Empresário denuncia má gestão e cancelamento abusivo de contratos publicitários na TPA



O cidadão angolano Tomás Alberto denunciou publicamente alegadas falhas graves de gestão em empresas públicas de comunicação social, com destaque para a Televisão Pública de Angola (TPA), acusando alguns gestores de violarem princípios legais, comprometerem contratos comerciais e prejudicarem o interesse público.

Segundo Tomás Alberto, a sua experiência directa com gestores públicos levou-o a concluir que muitas empresas sob tutela do Estado apresentam resultados financeiros negativos devido à falta de conhecimento e de observância de normas fundamentais, como a Constituição da República de Angola, o Código do Procedimento Administrativo e a Lei de Base do Sector Empresarial Público. O denunciante sustenta que estes diplomas impõem aos gestores públicos deveres de legalidade, proporcionalidade, transparência e defesa do interesse público, princípios que, no seu entender, têm sido sistematicamente ignorados.
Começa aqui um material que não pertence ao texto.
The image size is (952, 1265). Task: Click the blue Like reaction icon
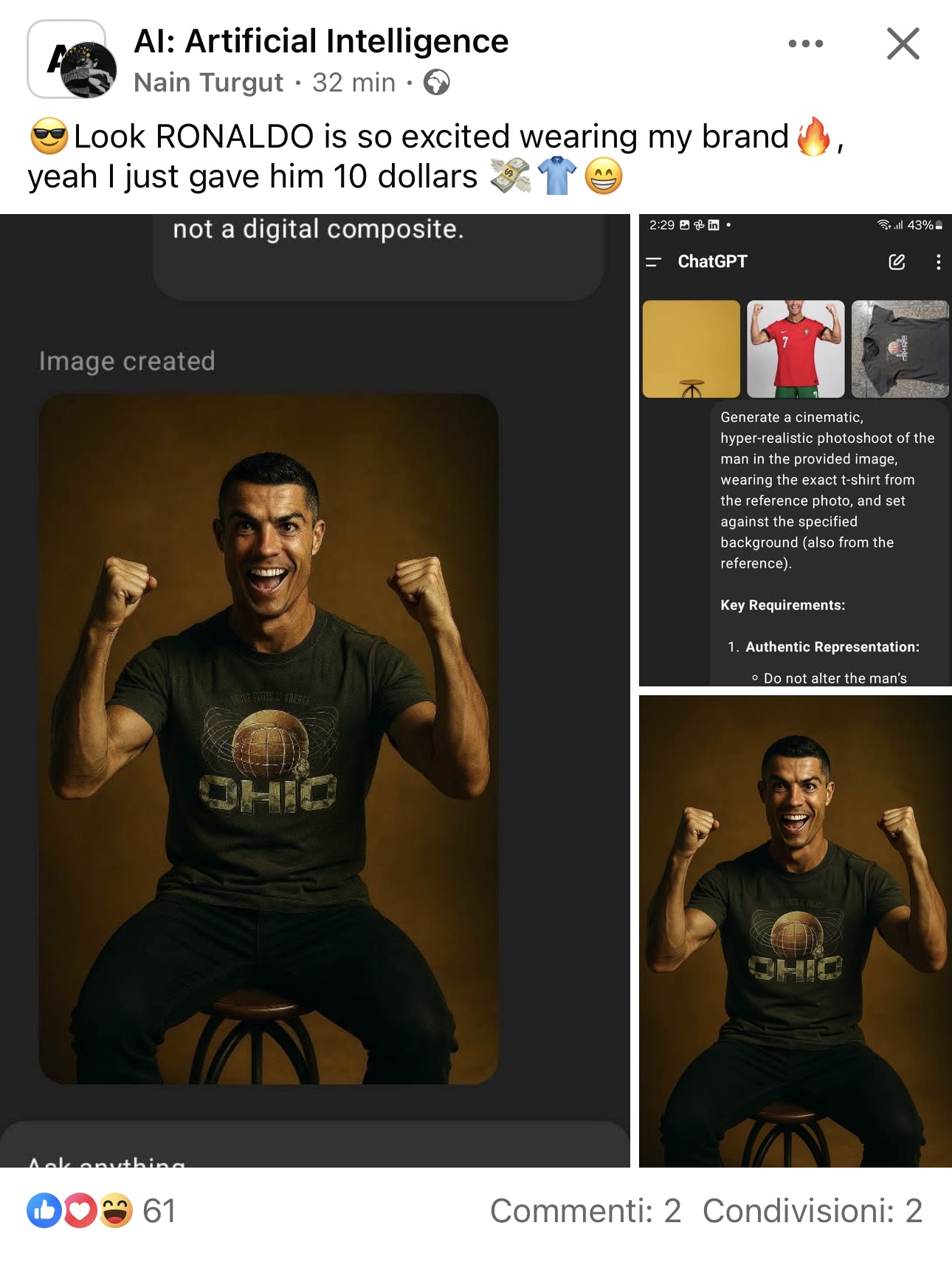[x=44, y=1210]
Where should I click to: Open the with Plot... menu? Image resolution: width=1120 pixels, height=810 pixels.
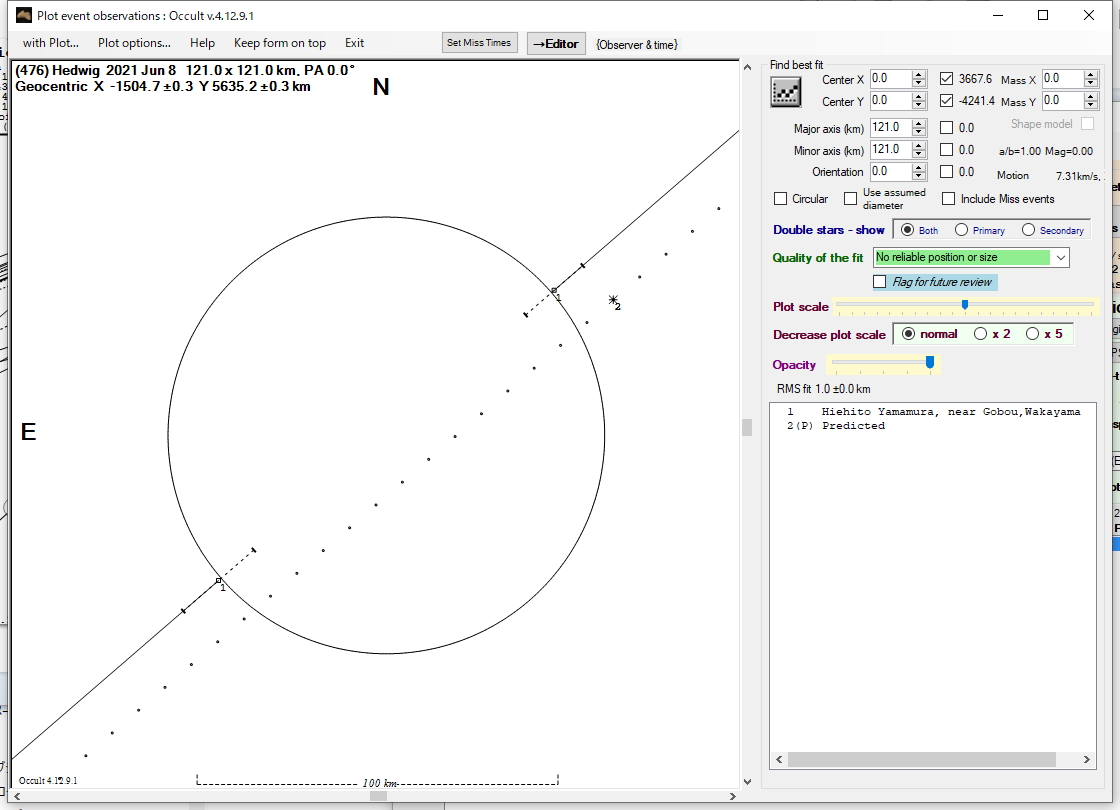click(50, 43)
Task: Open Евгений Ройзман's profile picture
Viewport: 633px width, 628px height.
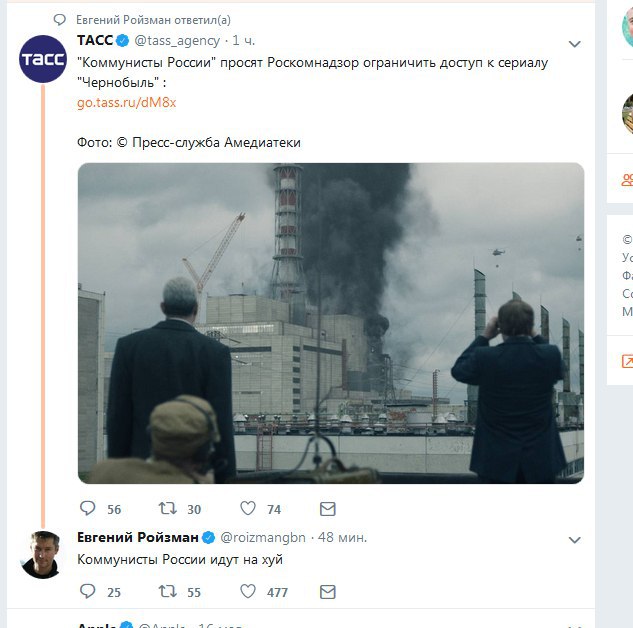Action: click(41, 555)
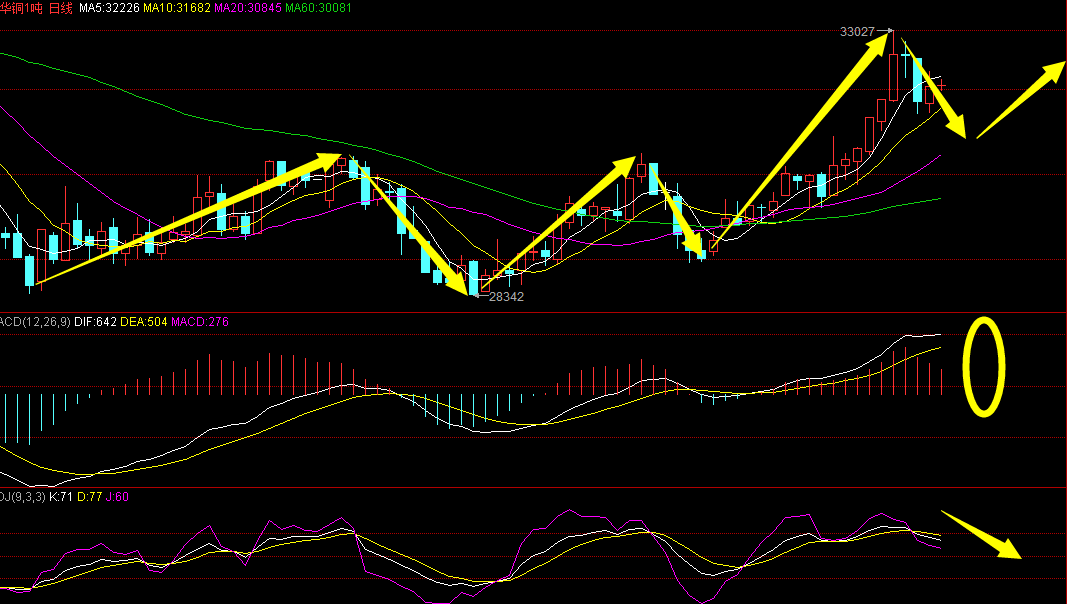Click the 33027 high price marker

[x=857, y=32]
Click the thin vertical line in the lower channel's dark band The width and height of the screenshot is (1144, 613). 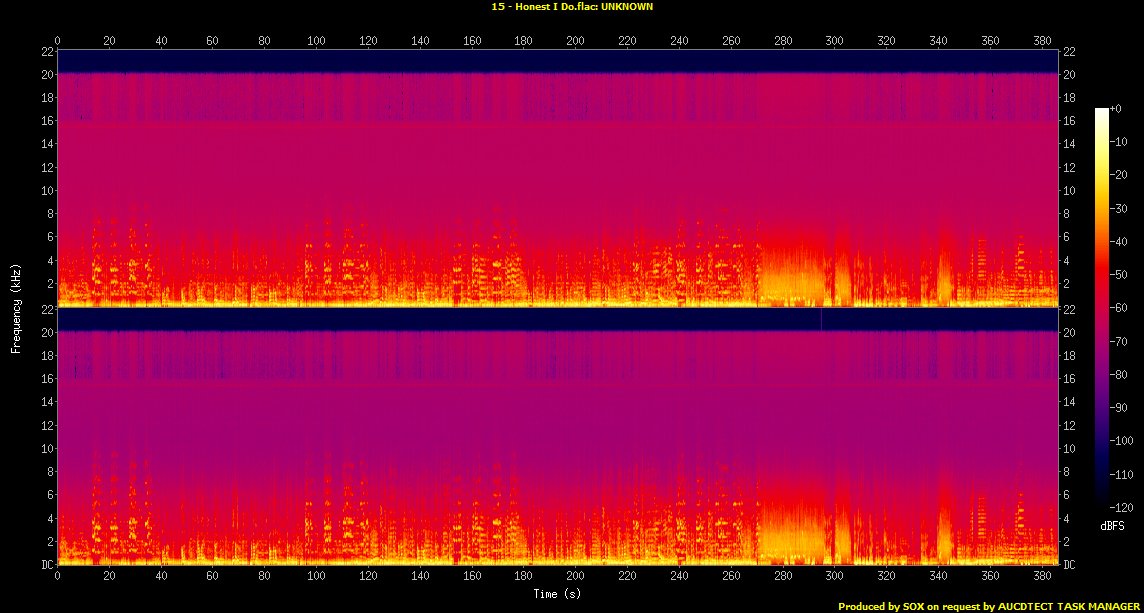click(x=821, y=319)
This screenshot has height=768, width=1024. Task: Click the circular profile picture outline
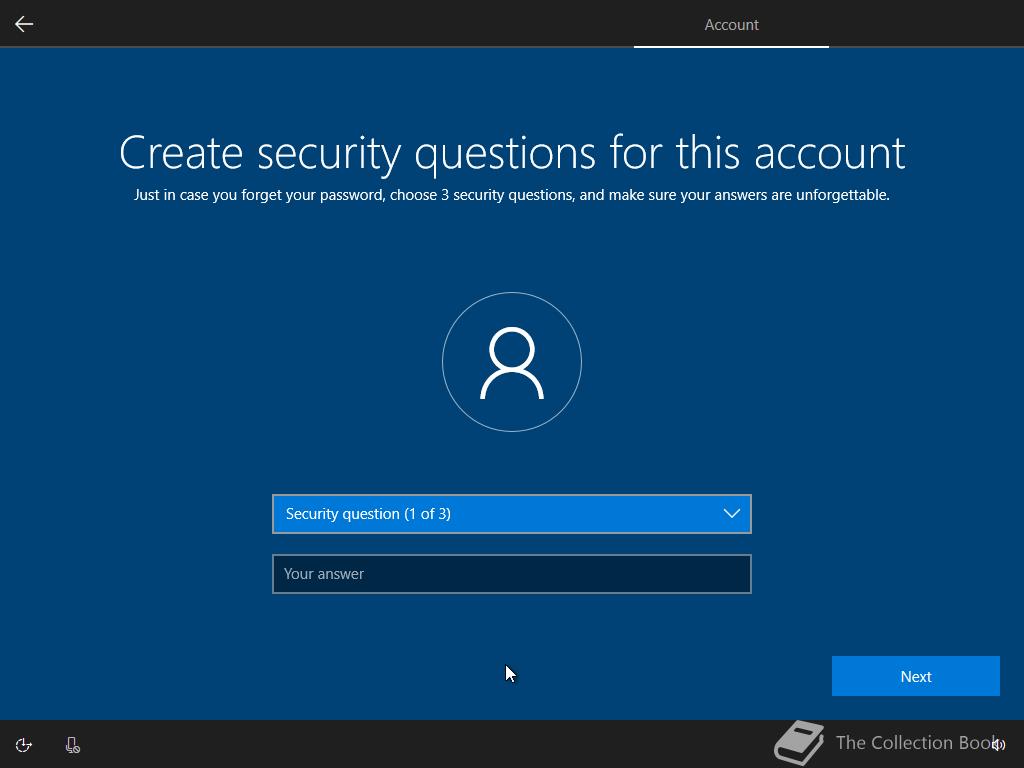pyautogui.click(x=512, y=362)
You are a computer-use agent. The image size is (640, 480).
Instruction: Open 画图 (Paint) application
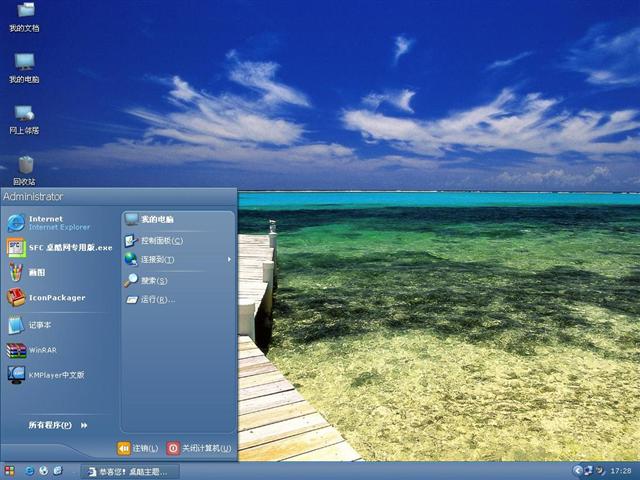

O empresário afirma que, apesar de as empresas públicas disporem de condições para gerar receitas, algumas lideranças têm priorizado gastos com entretenimento, espectáculos e promoção de plataformas digitais estrangeiras, em detrimento da valorização do conteúdo local, do empresariado nacional jovem, da educação fiscal e da cidadania. Recorda ainda que a Lei n.º 11/13, de 13 de Setembro, estabelece que as empresas públicas devem conciliar objectivos comerciais com missões estratégicas e sociais.

No domínio da publicidade, Tomás Alberto questiona a eficácia do investimento publicitário na TPA, alegando que o retorno sobre o investimento (ROI) das campanhas realizadas entre Janeiro e Dezembro é incompatível com os custos praticados, mesmo quando aplicados descontos elevados. Nesse contexto, refere ter celebrado um contrato com a TPA para promover a única plataforma de publicidade digital angolana, com objectivos como a redução da saída anual de divisas estimada em mais de 556 milhões de dólares, o reforço da soberania digital e monetária e a promoção da inclusão digital.

De acordo com o denunciante, as previsões do projecto apontam para um retorno financeiro superior a cem vezes o custo da publicidade, geração de receitas fiscais acima de 3,7 mil milhões de kwanzas em cerca de 36 meses e criação de oportunidades de autoemprego para jovens em todo o país. Contudo, acusa a direcção da TPA de ter falhado na execução do contrato, culminando na suspensão, sem aviso prévio, de publicidade no intervalo do Jornal da Tarde.

Tomás Alberto responsabiliza directamente o Director da área Comercial, Marketing e Intercâmbio da TPA, Stelvio Henriques, por ter ordenado a suspensão e posterior cancelamento unilateral das publicidades, sem negociação de compensação. Afirma ainda que, apesar de ter apresentado uma reclamação formal, o responsável terá desvalorizado as queixas e sugerido que a empresa procurasse outras instituições para prestar o serviço.

Na sua análise, esta postura ajuda a explicar o saldo negativo apresentado pela TPA no relatório de contas de 2024. O empresário revela igualmente que solicitou uma audiência ao Presidente do Conselho de Administração (PCA) da TPA, mas que o assunto acabou remetido ao próprio director visado na denúncia.

Face à situação, Tomás Alberto apelou à intervenção de várias instituições do Estado, nomeadamente a Inspecção-Geral da Administração do Estado (IGAE), a Procuradoria-Geral da República (PGR), o Ministério das Telecomunicações, Tecnologias de Informação e Comunicação Social e o Instituto de Gestão de Activos e Participações do Estado (IGAPE), para averiguar os factos e salvaguardar o interesse público.

Segundo o denunciante, é urgente que os órgãos competentes actuem para travar práticas que, no seu entender, contribuem para o enfraquecimento financeiro das empresas públicas e para a redução da capacidade do Estado em sustentar o Orçamento Geral do Estado.